Jesús sabe cuán profundamente amenazada está esa zona originaria, porque el niño es débil, y los que lo cuidan, en vez de guiarlo, pueden seducirlo, engañarlo, y hasta perderlo. De ahí su espantosa amenaza: «Sería mejor que le cuelguen al cuello una piedra de molino y lo tiren al mar, antes que escandalizar a uno de estos pequeñuelos».
En el momento en que el niño comienza a percibir un oscurecimiento -entre los padres o entre uno de los padres y el niño-, para él se confunde y se nubla a la vez el horizonte del Ser absoluto y con ello también su don, el ser creado universal como regalo de Dios, porque para el niño ese don es comprensible únicamente en la situación concreta de las relaciones de amor con sus padres, en el ámbito lleno de paz del espacio íntimo y familiar. Toda discordia en ese dominio santo abre heridas en el corazón del niño que, en la mayoría de los casos, no son curables. Siempre son los niños los que llevan el luto en los divorcios. Los adultos raramente notan los daños que ocasionan a los niños, y cuán cerca están de la más espantosa de las maldiciones de Jesús.

Jesús, siempre niño
Si no os hacéis como niños no entraréis en el Reino de los Cielos

En la mayoría de los hombres, que pronto hacen la experiencia del pecado en el mundo, el recuerdo de la experiencia originaria se sumerge en lo más hondo. Para Jesús, por el contrario, el fundamento que todo lo gobierna y lo unifica conserva siempre la realidad personal y concreta del Padre. Esto muestra precisamente hasta qué punto Él, también siendo adulto, permanece niño.
Dios Padre da poder a su Hijo para hacer que nosotros seamos nacidos de Dios.
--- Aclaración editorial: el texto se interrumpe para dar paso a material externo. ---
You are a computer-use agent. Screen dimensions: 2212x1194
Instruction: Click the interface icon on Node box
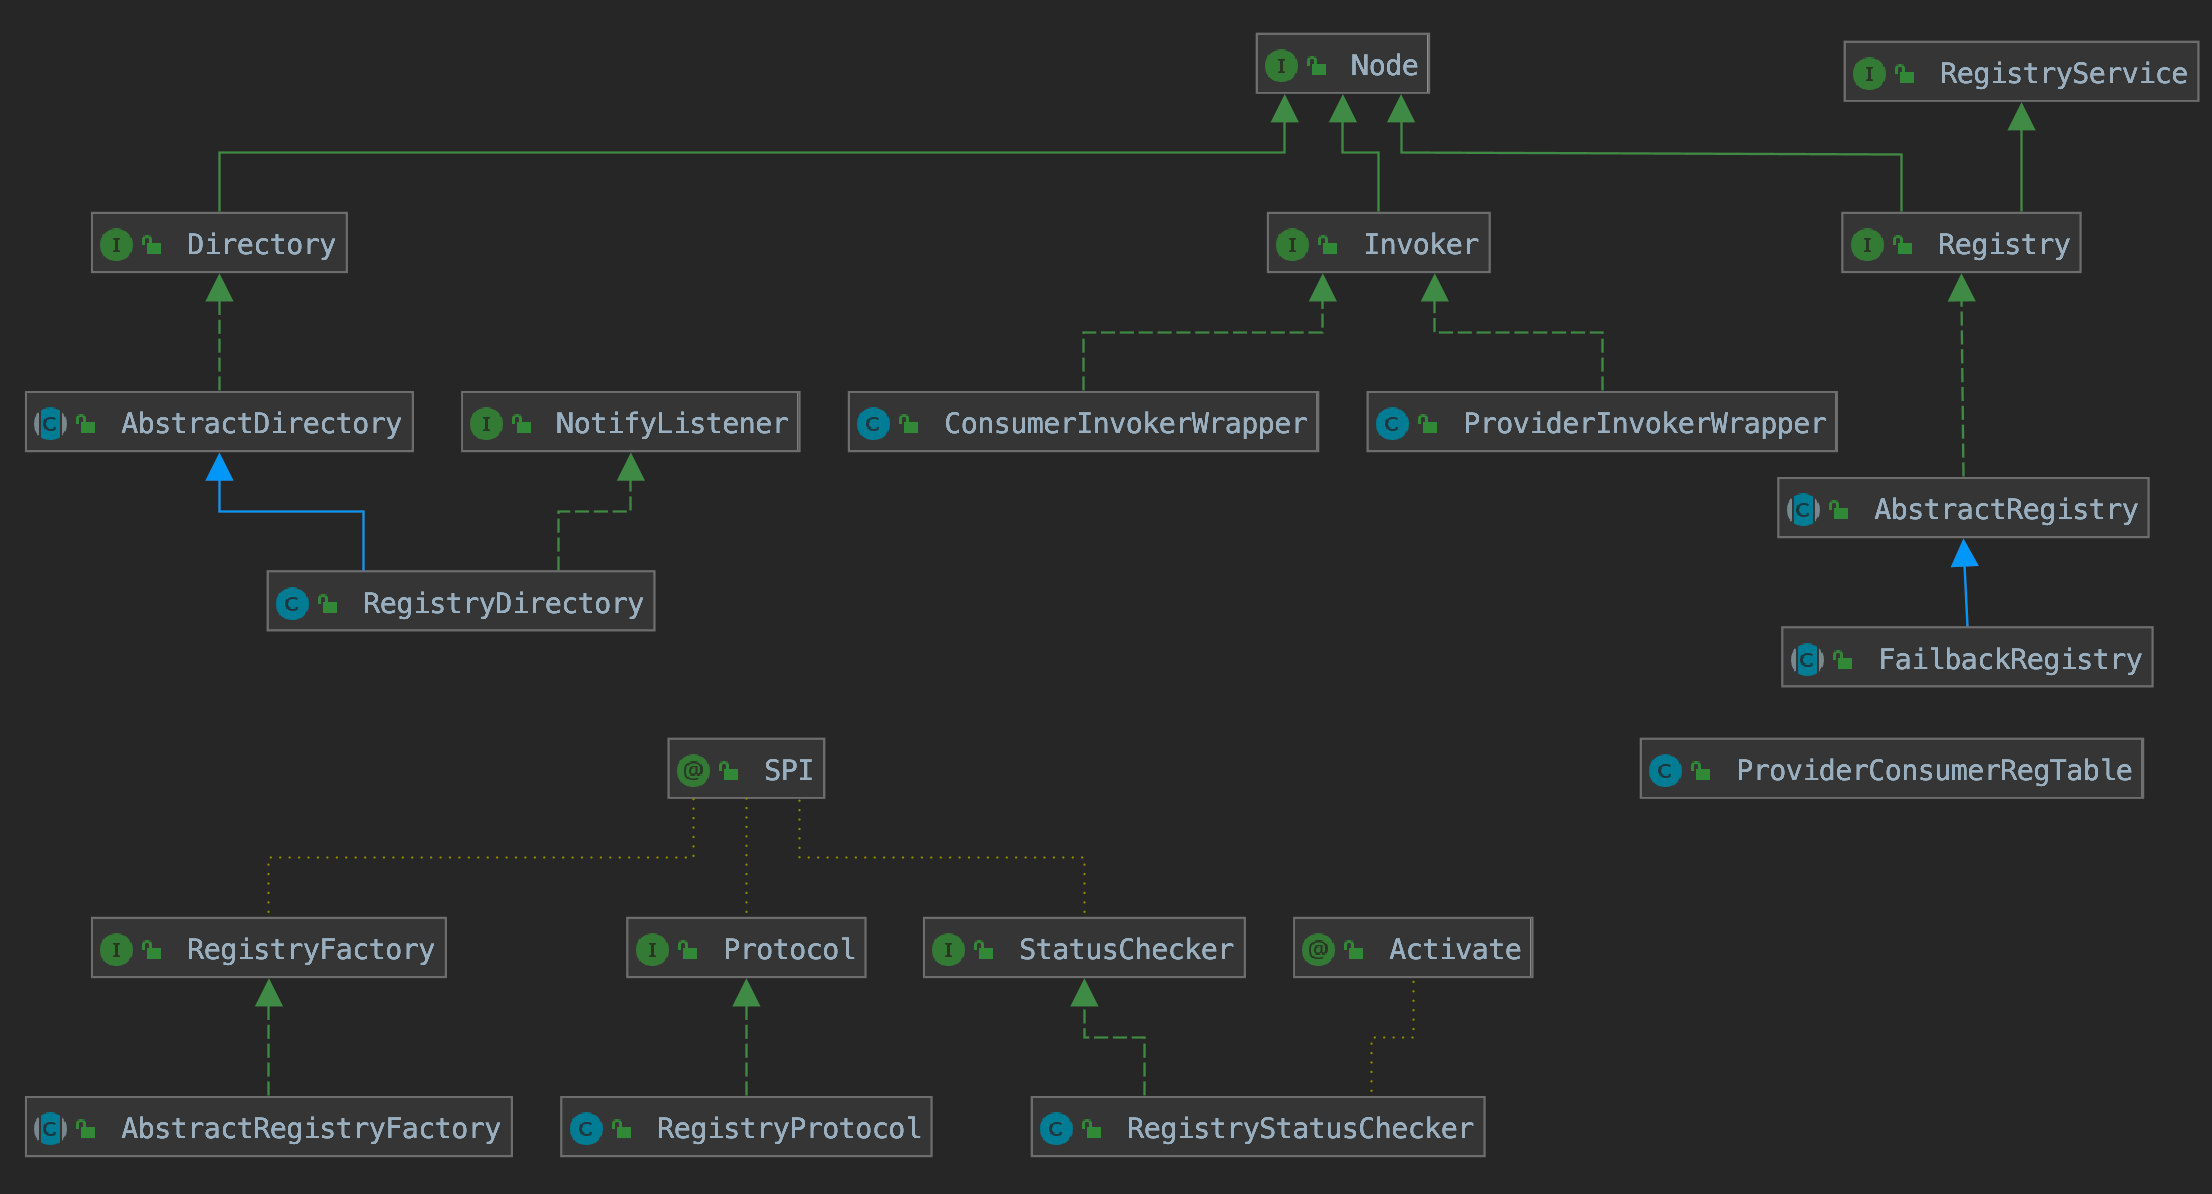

Esto es gracia pura e inconcebible, pero también exigencia suprema, pues ahora el Espíritu de Cristo grita incesantemente desde lo más íntimo de nosotros: «Abbá, Padre», y toda nuestra existencia de hijos-niños ha de corresponder a esa exclamación. En modo alguno como infantilismo, pero sí en la disponibilidad del amor del Hijo eterno al mandamiento del Padre. En los grandes santos puede verse y comprobarse que pueden convivir sin tensión alguna la inocencia filial e infantil cristiana y la plena madurez. Ellos conservan hasta su edad más avanzada una juventud extraordinaria y maravillosa.
Los rasgos esenciales del hombre que vive y encarna, como adulto, la filiación divina, se vuelven claros y legibles en Cristo. Él conservó intactos todos los trazos del ser niño-hijo Dios. Todas sus palabras y acciones delatan que Él contempla al Padre en un eterno asombro de niño.
Conservar el asombro infantil en el mundo de los hombres no es tarea fácil, y se hace, quizá, tanto más difícil cuanto más el hombre técnico intenta configurarlo y gobernarlo todo. Ser niño significa agradecer-se, agradecer su propio ser, porque en nuestra vida adulta nunca llegamos a no tener que agradecer más nuestro ser-yo. Y junto con esta obligación de agradecer-nos, nunca nos libramos de la necesidad de suplicar, del abandonarnos, de concedernos. Los hombres olvidan esto. Sólo la religión cristiana, que es transmitida esencialmente por el Niño de Dios, mantiene viva en sus fieles, durante toda la vida, la conciencia infantil de tener que suplicar y agradecerse.